ЗАДАНИЕ A
Изложите фрагмент о русской модели культуры в двух предложениях.
ЗАДАНИЕ B
Выпишите из фрагмента о русской модели культуры все слова и выражения, заключенные в кавычки-елочки «».

ФРАГМЕНТ ДОКУМЕНТА

○ ○ ○ ○ ○ ○ ○

Однако зададимся вопросом: насколько модель культуры, легитимируемая паралогией, соответствует парадигмам русской культурной истории? Соответственно насколько она может быть усвоена русской культурой? Ответ на этот вопрос добавил бы новое измерение к дискуссии об органичности русского постмодернизма и о его специфике в сравнении с западной постмодернистской парадигмой.
Ю. М. Лотман и Б. А. Успенский определили специфику русской модели культуры как «принципиальную полярность, выражающуюся в дуальной природе ее структуры»[160]. Это означает, что основные культурные ценности русской культуры «располагаются в двухполюсном ценностном поле, разделенном резкой чертой и лишенном нейтральной аксиологической зоны» (с. 90), что вызывает формирование принципиально катастрофического типа культурной динамики:
Дуальность и отсутствие нейтральной аксиологической сферы приводили к тому, что новое мыслилось не как продолжение старого, а как эсхатологическая смена всего… Новое возникало не из структурно «неиспользованного» резерва, а являлось результатом трансформации старого, так сказать, выворачивания его наизнанку. Отсюда в свою очередь повторные смены могли фактически приводить к регенерации архаических форм (с. 90).

○ ○ ○ ○ ○ ○ ○

ПОКАЗАННЫЕ ДАННЫЕ

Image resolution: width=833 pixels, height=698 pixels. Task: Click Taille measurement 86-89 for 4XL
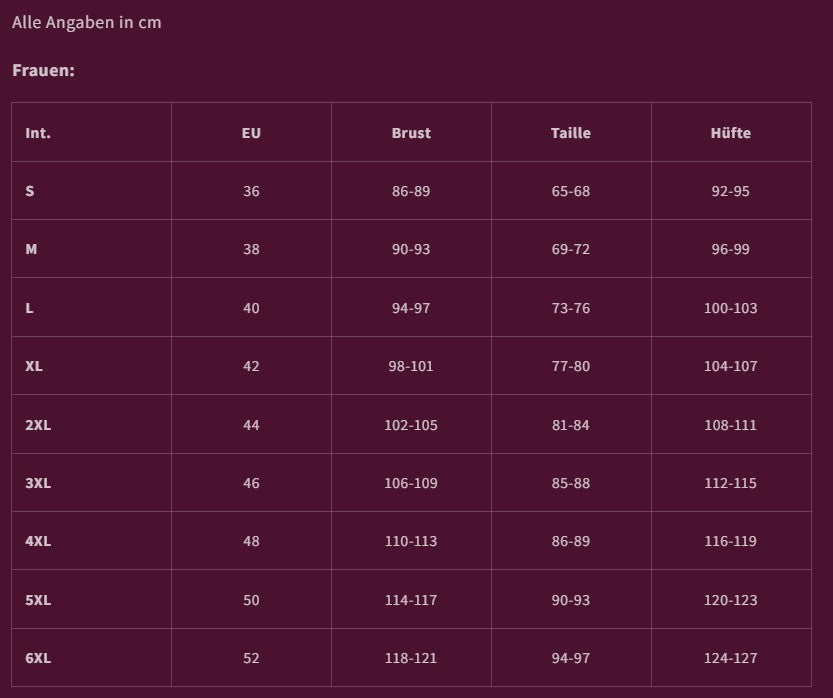click(x=571, y=541)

○ ○ ○ ○ ○ ○ ○

ПОЛНЫЙ ОТВЕТ A
Фрагмент ставит вопрос о том, насколько модель культуры, легитимируемая паралогией, соответствует парадигмам русской культурной истории и может быть ею усвоена. Со ссылкой на Ю. М. Лотмана и Б. А. Успенского русская модель культуры описывается как дуальная и лишенная нейтральной аксиологической зоны, с катастрофическим типом динамики, при котором новое возникает через выворачивание старого наизнанку и может вести к регенерации архаических форм.

ПОЛНЫЙ ОТВЕТ B
1. «принципиальную полярность, выражающуюся в дуальной природе ее структуры»
2. «располагаются в двухполюсном ценностном поле, разделенном резкой чертой и лишенном нейтральной аксиологической зоны»
3. «неиспользованного»